**WHAT THE EXERCISE ASKS**
Starting with the line that has "You are a GUI" and finishing with the line that has "Task: Collapse the Contributors list chevron", set down each line below exactly. Pictures are not copied.

Records from a collection:
= = =

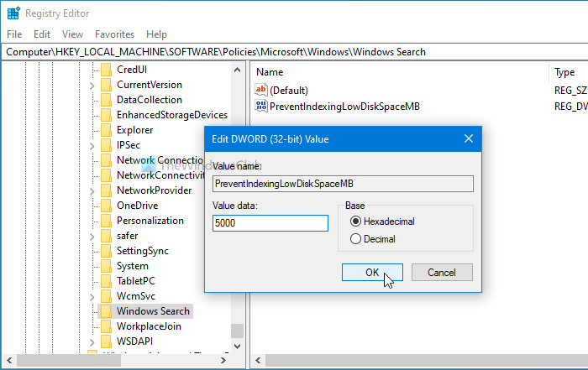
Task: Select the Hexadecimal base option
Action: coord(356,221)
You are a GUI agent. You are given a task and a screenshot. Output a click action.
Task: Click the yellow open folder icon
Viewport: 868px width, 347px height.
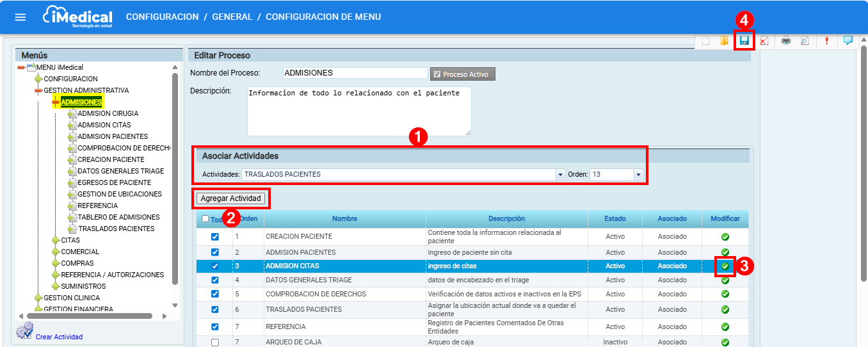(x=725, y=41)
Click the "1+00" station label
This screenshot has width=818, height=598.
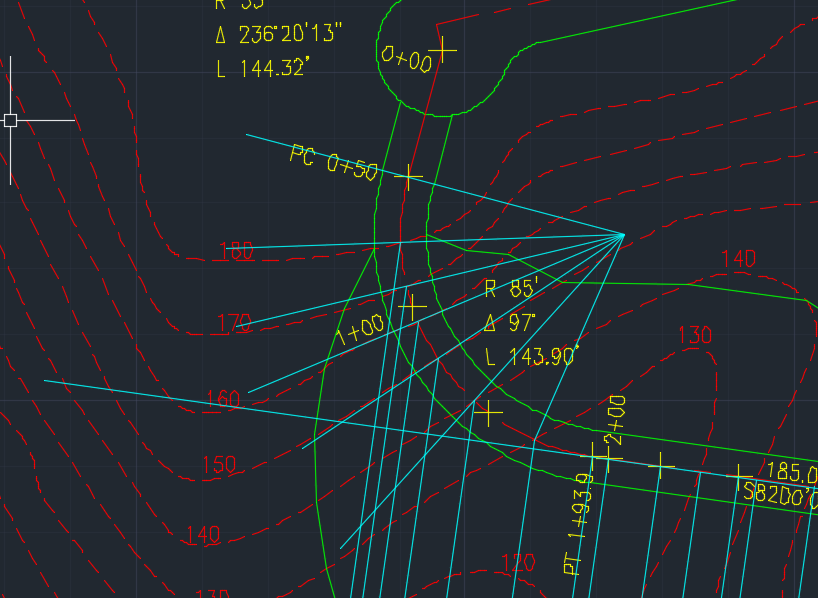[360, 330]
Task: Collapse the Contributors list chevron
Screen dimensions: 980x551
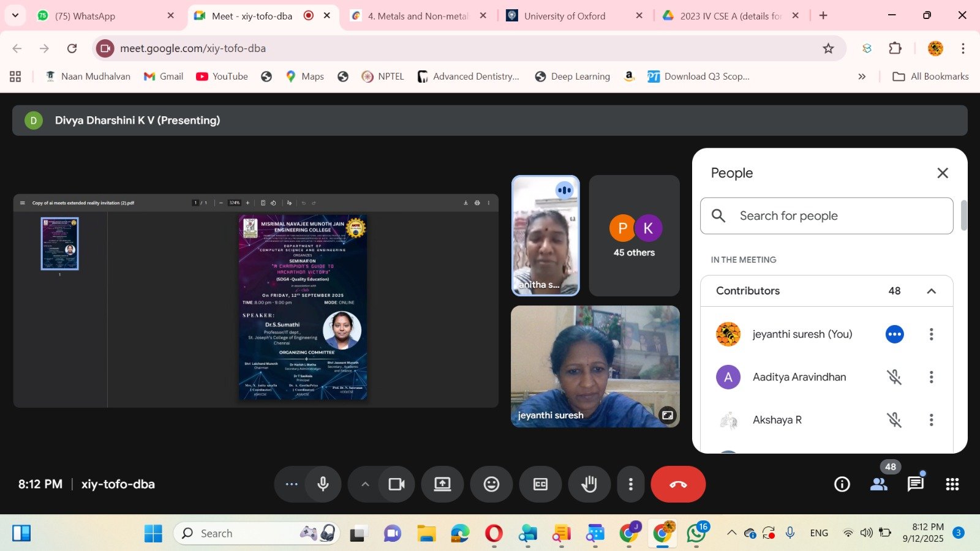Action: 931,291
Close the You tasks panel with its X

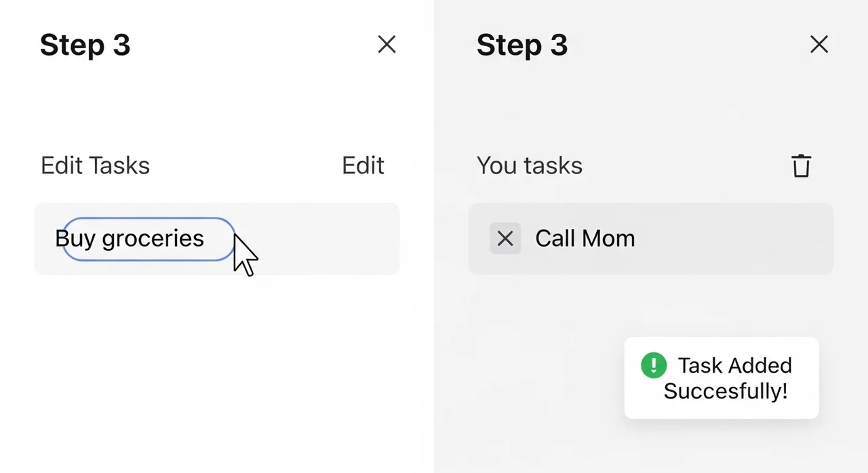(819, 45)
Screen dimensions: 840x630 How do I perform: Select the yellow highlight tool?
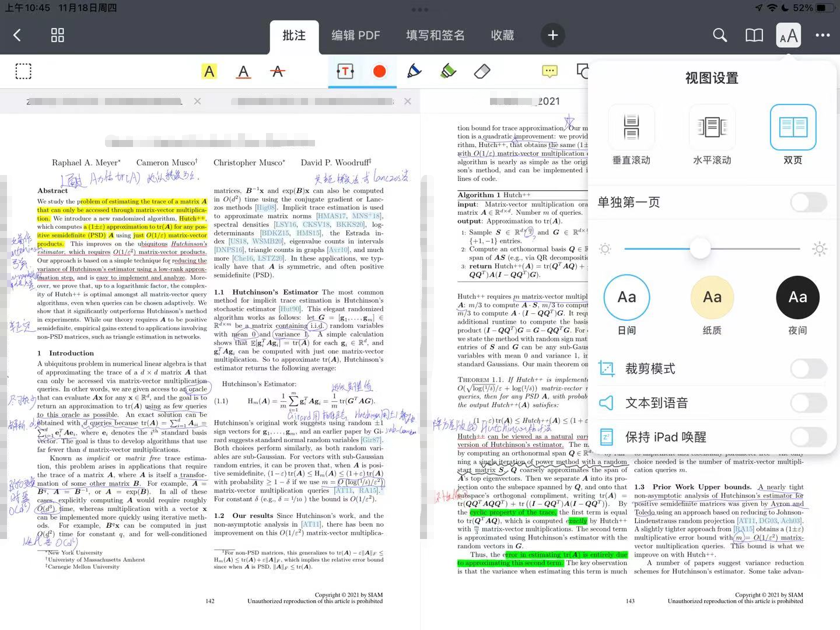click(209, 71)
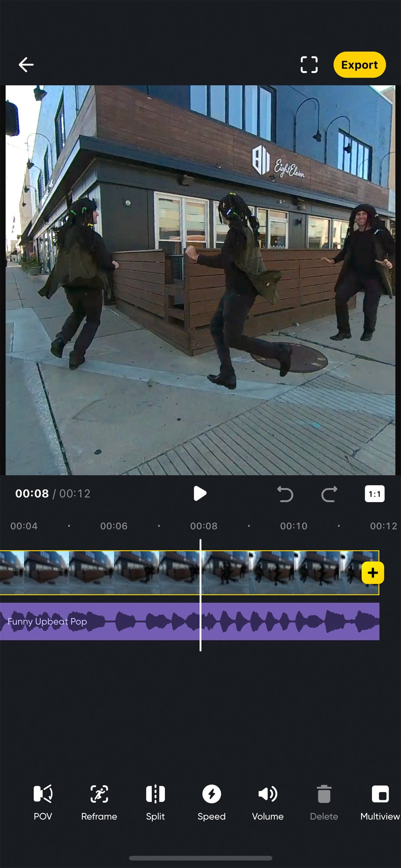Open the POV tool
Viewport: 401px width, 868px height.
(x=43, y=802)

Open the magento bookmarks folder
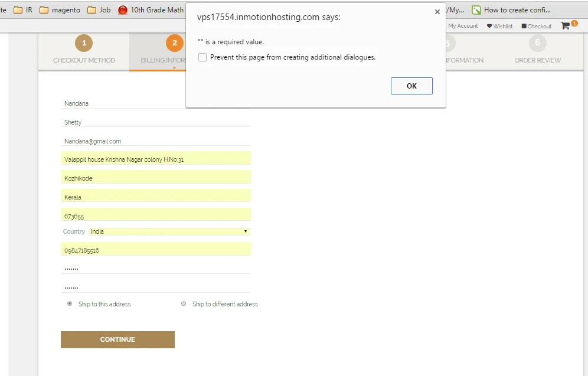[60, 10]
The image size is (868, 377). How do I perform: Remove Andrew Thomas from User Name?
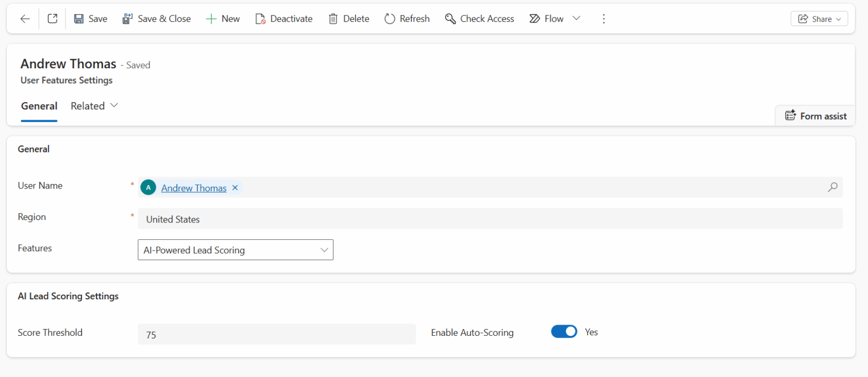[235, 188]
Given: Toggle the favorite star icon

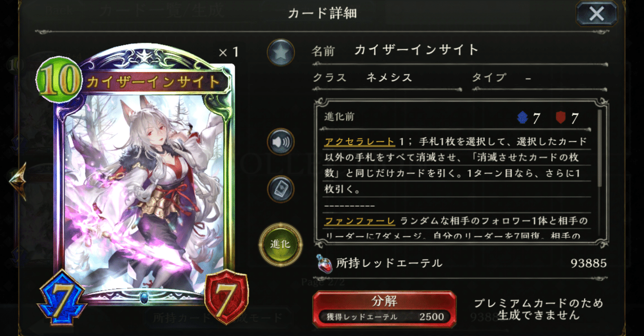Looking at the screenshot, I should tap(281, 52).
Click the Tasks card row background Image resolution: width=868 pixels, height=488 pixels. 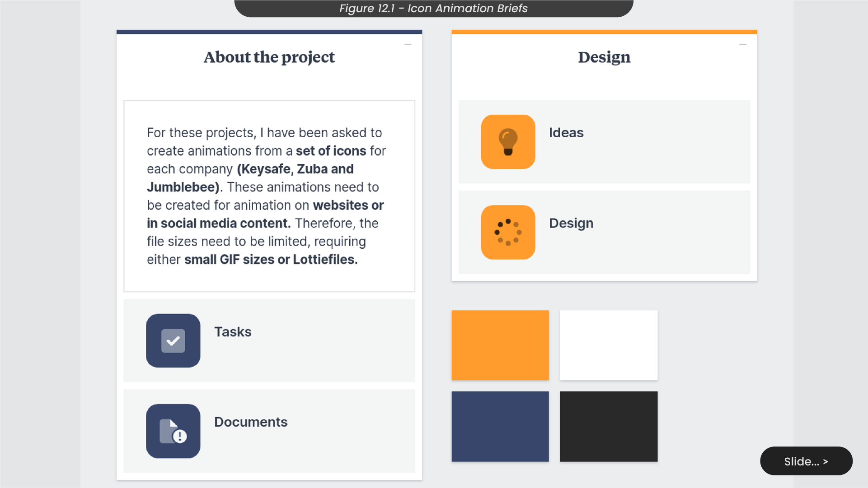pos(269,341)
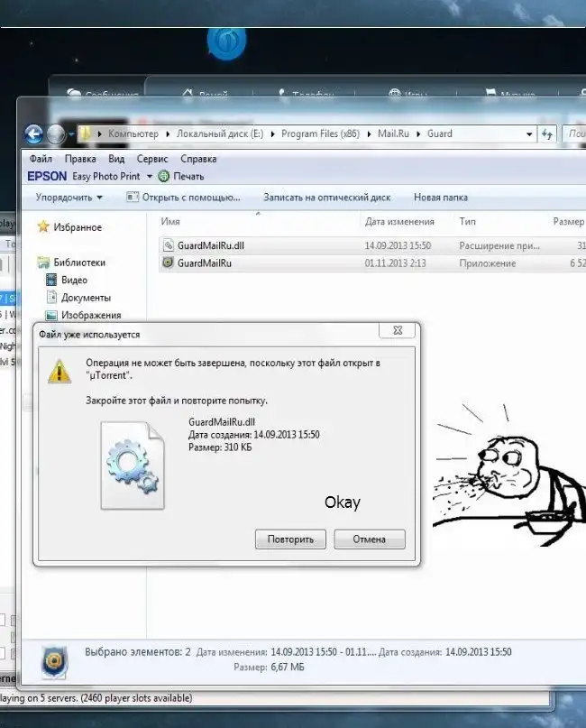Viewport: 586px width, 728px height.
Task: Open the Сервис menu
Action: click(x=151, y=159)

= = =

**RESPONSE AREA**
You are a GUI agent. You are given a task and a screenshot. Output a click action.
Task: Click the yellow open folder icon
Viewport: 868px width, 347px height.
(x=725, y=41)
Click the "1+00" station label
This screenshot has width=818, height=598.
[360, 330]
Task: Collapse the Contributors list chevron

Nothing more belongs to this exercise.